Set problem:
Copy all the items below line for line, requests included, but scale every coordinate in the answers by 2 and round to whole numbers, with halves going up.

[Exercise materials start]

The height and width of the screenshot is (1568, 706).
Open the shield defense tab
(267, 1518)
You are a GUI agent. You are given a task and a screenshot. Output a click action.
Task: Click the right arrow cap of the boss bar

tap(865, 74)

[Exercise materials end]

Answer for this exercise:
The height and width of the screenshot is (1568, 706).
Open the shield defense tab
(534, 3036)
You are a GUI agent. You are given a task and a screenshot. Output a click action.
Task: Click the right arrow cap of the boss bar

tap(1730, 148)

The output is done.